Xen Users,
 
We have experienced recently few issues on Xen 3.3.1 for
which we would appreciate if one of you can shed some light. 
 
First of all, our system configuration is:
-         
a dual Xeon 2.5GHz with 16Gb (8 cores) 
-         
Xen 3.3.1 from latest xensources distributed with Linux
Kernel 2.6.18.8-xen
-         
Dom0 is a Centos 5.2 upgraded few days ago to Centos
5.3
-         
There are 6 HVM DomUs running, 5 with sporadic issues
(see below) are Fedora-10 x86_64 and 1 domU (no issue so far) is a Windows 2003.
-         
The 5 Fedora-10 domUs have the latest package upgrades,
including a Linux kernel 2.6.27.19-170.2.35.fc10.x86_64. They have 2 vCPU each,
between 512MB to 1Gb of memory, and 30Gb of disk space stored on an internal
SATA
-         
Dom0’s VPCU is pinned to core 0 (dom0_vcpus_pin)
-         
DomUs are  visibly sharing core 1 to 7, (xm vcpu_List)
although no config was done to map them to specific Cpu/cores 
 
Now here are our observations:
 
(1)    The
Fedora-10 domUs described above are randomly and partially (see below) freezing
after running for some hours. 
-         
If there is a pre-existing ssh session on a hung domU, some
commands such as ‘ls’, ‘ps’, ‘tail –f <file>’,’free’
can be executed while commands such ‘top’, ‘vmstat’

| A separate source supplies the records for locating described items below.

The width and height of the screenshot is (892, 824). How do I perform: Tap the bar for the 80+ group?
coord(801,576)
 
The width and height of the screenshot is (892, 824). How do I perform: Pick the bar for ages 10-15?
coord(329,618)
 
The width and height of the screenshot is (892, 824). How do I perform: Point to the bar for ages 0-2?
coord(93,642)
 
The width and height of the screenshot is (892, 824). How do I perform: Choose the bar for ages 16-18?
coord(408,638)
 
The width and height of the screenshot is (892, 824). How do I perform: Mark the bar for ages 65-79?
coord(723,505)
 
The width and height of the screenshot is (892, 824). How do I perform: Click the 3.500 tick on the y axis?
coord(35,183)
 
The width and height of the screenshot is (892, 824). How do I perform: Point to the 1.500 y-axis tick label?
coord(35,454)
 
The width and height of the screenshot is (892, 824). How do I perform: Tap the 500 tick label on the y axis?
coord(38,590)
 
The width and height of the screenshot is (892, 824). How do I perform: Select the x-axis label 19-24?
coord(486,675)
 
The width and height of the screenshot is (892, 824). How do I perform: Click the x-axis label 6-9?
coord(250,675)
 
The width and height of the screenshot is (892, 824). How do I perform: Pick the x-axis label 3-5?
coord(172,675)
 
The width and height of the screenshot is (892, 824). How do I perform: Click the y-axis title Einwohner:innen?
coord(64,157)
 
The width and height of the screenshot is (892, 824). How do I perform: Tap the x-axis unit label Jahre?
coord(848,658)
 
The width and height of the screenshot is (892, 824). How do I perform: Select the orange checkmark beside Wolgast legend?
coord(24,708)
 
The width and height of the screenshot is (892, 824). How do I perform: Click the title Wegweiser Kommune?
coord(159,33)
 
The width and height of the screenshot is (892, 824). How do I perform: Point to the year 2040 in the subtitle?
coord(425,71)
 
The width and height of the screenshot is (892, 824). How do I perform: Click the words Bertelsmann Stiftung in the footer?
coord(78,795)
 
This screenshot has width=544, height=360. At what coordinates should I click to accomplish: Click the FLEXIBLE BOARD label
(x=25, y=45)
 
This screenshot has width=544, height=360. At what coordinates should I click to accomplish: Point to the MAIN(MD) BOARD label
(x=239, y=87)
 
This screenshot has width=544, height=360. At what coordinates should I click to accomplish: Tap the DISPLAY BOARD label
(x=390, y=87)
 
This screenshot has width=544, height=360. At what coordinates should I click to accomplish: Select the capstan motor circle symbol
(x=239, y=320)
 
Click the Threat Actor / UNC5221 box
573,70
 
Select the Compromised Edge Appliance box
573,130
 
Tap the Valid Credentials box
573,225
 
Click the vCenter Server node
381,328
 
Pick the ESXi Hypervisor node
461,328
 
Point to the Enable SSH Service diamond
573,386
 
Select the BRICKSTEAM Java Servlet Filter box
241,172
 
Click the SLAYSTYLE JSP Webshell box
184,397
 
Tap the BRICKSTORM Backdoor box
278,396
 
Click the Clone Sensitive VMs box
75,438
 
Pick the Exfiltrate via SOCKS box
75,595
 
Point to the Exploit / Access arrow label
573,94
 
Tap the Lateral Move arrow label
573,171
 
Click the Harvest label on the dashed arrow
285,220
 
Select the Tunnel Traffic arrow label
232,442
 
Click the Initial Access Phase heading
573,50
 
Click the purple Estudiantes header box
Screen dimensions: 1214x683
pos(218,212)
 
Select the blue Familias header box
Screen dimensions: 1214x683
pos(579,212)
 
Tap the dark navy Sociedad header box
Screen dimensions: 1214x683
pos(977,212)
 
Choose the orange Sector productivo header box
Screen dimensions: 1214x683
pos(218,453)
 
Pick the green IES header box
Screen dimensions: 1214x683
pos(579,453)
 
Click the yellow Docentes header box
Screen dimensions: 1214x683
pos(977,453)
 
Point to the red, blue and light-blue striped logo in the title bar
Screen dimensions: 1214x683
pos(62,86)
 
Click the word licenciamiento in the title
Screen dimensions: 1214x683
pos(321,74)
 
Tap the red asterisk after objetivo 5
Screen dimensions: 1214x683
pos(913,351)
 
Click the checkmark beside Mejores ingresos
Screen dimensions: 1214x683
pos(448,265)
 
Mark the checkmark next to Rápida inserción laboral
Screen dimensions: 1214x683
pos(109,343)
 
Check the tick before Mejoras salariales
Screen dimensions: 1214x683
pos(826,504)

will hang OR sometimes no command at all
-         
Xentop display of 0% activity on a hung domU although I
have observed a 100% once on another hung one
-         
There is nothing significant on  domU:/var/log/messages
and nothing as well on dom0:/var/log/xen/qemu-dm-… 
-         
Nagios running on dom0 doesn’t really picked this
condition up as the hung domUs are still able to answer ping or able to answer Nagios
ssh checkin; note that ssh to a hung domU doesn’t work although Nagios basic
tcp port answers on 22
-         
Their time is completely off (see next observation
below) with or without ntpd running
-         
I had the occasion to run ‘free’ on few of
them and it appears that they had enough free memory, i.e. not swapping at all 
 
ð  I
don’t want to speculate on the potential root cause nevertheless what can
be the next most effective troubleshooting steps? 
o  
Force a domU system dump? And then?
o  
Deep dive into dom0 logs although a quick
browsing wasn’t successful?
o  
Disable most of the processes on one of these
domU to identify if a user proc can cause this issue (may be very time
consuming)?
o  
Set the run-level to 3 instead of 5?
o  
etc 
 
(2)    The
5 Fedora-10s domUs are not keeping their time in sync
 
We have read different pages concerning
time management for a Linux domU but we haven’t found yet something
concluding and/or haven’t been able to set this up properly. The facts
are:
 
-         
Our dom0 runs ntpd and is perfectly synchronized on
external public ntp sources
-         
We tried initially to run ntpd on the Fedora-10 domUs,
configured on external public sources, which has proven to be unsuccessful; the
time is usually off by few minutes
-         
We tried without ntpd, this should be the proper
configuration according to our readings as the domUs’ hardware clock
should sync up on their dom0’s hw clock alas still unsuccessful. In this
case, the domUs end up significantly lagging behind their dom0’s time
-         
We have read on few occasion that there is a parameter
to set with echo 1 > /proc/sys/xen/independent_wallclock in order to
run ntpd on a domU, but /proc/sys/xen doesn’t exist on these Fedora-10
domUs. Is it an expected behavior? Should we assume the setting
independent_wallclock is only for PV domUs?! 
-         
Note that one of the domUs is a Windows 2003 server 32-bits
and is perfectly on time, i.e. in sync with its dom0. It does run the default
Windows time service, no ntpd installed
 
(3)    The
5 Fedora-10 domUs have been installed as HVM domU but their kernels see them as
PV. This may be a misunderstanding from our side, however, a dmesg on the 5 Fedora-10
domUs, shows the message:
“Booting paravirtualized
kernel on bare hardware”
 
We just installed an HVM centos 5.3 domU, and this time the
kernel boot message “Booting …” doesn’t appear. 
 
Therefore, can we conclude that the presumed HVM Fedora-10 domUs
are in fact PV domUs?
Should a /proc/sys/xen be present on a PV domU or on any
type of domUs?
 
Thank you,
Lionel Raynaud.